Research into this strategy has also shown that reframing a price in terms of a common expense, such as the price of a cup of coffee, has the same effect.
As with any tactic, you can put your own unique spin on it depending on the nature of your brand.
Subscription service, HelloFresh does this brilliantly:
When you get to the checkout stage, you pay a lump sum for a week’s worth of food. Yet, as you can see, HelloFresh reframes the price as the cost per serving. Framing the offer as $7.49 per serving seems reasonable, while the weekly total comes to $95.87. Which is considerably less appealing.
Depending on the price of your product, you can show its inherent value to the customer at just pennies per day.
This is one of the pricing strategies that I like and use it.
8. A/B Test Your Prices
A/B testing is a great way to increase conversions. It’s the second most popular CRO method after customer journey analysis. Try tweaking your prices to see what would be most profitable for your store overall.
One site selling exercise guides split tested their price with fascinating results. Their course previously sold at $19.95 (the control price). They wanted to see if an increase to $29.95 (variation 1) altered the number of purchases. The difference in the number of buyers was minimal:
Thanks to this A/B test, the site made 61.67% more revenue by increasing their price to $29.95.

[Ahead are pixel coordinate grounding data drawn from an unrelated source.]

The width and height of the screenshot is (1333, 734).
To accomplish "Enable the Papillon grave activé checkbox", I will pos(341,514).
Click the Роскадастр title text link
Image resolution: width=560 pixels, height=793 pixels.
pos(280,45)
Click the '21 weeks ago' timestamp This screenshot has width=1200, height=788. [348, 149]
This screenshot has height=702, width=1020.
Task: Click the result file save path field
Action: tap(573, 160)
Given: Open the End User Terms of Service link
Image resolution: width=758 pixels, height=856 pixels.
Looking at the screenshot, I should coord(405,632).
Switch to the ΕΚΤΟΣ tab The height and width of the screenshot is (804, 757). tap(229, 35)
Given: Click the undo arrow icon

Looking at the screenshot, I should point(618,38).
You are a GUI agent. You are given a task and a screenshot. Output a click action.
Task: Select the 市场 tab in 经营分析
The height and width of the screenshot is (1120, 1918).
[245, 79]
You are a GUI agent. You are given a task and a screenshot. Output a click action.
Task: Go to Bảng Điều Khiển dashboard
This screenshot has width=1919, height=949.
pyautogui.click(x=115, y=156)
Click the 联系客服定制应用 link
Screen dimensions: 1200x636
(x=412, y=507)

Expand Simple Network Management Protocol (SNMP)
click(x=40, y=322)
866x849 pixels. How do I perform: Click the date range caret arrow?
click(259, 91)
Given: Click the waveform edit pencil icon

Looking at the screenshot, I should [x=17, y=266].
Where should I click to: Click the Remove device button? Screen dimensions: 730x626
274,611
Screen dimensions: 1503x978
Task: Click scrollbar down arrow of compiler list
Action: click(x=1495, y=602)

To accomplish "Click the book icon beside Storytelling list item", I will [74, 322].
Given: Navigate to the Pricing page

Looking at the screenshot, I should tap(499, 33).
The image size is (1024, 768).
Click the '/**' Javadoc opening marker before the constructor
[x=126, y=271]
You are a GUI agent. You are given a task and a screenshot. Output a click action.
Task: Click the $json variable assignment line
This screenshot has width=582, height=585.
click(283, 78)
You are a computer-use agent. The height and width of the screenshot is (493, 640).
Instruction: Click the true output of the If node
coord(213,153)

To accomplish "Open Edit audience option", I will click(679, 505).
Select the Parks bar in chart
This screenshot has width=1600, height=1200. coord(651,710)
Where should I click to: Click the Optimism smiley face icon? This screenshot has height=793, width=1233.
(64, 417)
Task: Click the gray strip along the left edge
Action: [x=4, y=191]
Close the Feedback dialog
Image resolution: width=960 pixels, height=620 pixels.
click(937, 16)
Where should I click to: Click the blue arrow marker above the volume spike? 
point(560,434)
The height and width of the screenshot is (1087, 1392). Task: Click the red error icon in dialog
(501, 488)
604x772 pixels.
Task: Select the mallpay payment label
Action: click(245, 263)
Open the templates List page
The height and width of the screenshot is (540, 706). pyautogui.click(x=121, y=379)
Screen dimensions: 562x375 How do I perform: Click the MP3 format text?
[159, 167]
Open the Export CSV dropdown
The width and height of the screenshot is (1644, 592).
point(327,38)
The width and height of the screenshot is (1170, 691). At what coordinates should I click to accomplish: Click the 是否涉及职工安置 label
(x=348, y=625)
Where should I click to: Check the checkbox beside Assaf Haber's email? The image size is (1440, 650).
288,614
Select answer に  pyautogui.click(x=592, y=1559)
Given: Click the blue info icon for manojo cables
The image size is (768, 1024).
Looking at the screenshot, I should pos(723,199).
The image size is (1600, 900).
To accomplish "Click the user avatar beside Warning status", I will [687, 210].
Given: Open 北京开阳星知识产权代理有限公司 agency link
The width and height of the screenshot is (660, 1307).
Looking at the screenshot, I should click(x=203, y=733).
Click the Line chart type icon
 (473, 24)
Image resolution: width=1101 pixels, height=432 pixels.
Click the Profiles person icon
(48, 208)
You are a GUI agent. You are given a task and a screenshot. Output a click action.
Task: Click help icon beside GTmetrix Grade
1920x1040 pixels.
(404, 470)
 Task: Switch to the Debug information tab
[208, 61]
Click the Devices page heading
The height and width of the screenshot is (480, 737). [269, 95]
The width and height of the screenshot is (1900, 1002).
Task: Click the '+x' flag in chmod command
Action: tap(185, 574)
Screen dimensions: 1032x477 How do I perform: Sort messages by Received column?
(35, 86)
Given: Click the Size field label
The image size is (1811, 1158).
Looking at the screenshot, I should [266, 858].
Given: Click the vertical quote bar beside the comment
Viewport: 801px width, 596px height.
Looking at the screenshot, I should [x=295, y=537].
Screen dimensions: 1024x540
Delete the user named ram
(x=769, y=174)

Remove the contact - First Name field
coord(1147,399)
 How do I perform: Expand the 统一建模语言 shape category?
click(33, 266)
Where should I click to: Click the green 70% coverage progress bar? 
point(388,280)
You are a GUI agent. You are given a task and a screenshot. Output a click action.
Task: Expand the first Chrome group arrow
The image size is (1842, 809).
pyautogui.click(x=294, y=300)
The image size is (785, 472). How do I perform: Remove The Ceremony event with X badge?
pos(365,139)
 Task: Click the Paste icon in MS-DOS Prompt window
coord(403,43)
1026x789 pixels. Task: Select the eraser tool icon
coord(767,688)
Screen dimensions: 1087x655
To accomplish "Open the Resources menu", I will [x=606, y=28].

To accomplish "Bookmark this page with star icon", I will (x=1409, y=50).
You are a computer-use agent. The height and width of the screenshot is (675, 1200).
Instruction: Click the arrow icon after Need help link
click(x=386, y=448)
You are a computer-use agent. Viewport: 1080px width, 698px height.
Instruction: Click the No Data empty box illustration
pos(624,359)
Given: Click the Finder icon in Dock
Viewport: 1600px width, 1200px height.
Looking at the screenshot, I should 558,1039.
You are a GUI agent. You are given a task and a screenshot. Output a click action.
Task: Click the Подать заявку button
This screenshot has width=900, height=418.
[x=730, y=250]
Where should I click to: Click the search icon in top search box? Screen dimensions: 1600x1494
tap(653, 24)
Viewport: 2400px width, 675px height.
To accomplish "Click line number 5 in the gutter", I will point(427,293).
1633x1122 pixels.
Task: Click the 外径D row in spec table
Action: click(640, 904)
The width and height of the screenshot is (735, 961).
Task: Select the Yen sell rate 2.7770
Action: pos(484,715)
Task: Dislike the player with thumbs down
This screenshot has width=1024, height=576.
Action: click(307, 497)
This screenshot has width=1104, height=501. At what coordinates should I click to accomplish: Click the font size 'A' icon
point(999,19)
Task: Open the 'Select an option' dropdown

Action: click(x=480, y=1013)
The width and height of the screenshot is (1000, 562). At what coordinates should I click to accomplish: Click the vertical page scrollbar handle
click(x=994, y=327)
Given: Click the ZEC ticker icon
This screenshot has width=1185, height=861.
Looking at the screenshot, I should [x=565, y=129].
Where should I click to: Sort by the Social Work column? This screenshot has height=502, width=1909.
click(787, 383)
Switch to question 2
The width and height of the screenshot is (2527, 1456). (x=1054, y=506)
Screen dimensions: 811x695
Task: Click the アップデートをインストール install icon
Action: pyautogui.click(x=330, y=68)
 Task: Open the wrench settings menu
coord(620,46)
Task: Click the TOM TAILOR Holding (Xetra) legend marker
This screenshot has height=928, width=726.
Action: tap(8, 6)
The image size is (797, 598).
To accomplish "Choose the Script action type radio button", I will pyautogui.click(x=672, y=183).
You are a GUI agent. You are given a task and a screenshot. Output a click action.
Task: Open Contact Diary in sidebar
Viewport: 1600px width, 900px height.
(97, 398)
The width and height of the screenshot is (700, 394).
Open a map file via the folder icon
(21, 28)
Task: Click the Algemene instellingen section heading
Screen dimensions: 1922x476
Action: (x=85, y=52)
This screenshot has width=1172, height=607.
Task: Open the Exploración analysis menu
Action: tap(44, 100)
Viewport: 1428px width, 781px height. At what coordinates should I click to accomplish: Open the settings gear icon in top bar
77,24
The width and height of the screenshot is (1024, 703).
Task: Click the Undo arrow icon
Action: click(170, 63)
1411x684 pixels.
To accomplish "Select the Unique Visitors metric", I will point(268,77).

You may find that slight increases or decreases to your prices make a huge difference to your bottom line.
9. Offer Similar Products at Slightly Different Prices
Have you ever gone out for ice cream and not known which flavor to pick? There are just so many that it becomes stressful.
Barry Schwartz describes this phenomenon in his book The Paradox of Choice: Why Less is More.
He argues that Americans have so much choice that they get “decision-making paralysis.”
So, if visitors to your site face a bunch of similar products at the same price, what are they going to do?
Obviously, you don’t want that.
To avoid that from happening, reduce the impact by assigning slightly different price points to similar products.
CVS does this for their wide catalog of products:
The above are two very similar products. Yet, 20 cents set them apart. This encourages the visitor to make a choice, which may have been difficult if it wasn’t for the price difference.
Price can be the differentiating factor that encourages consumers to make a purchase in cases like this.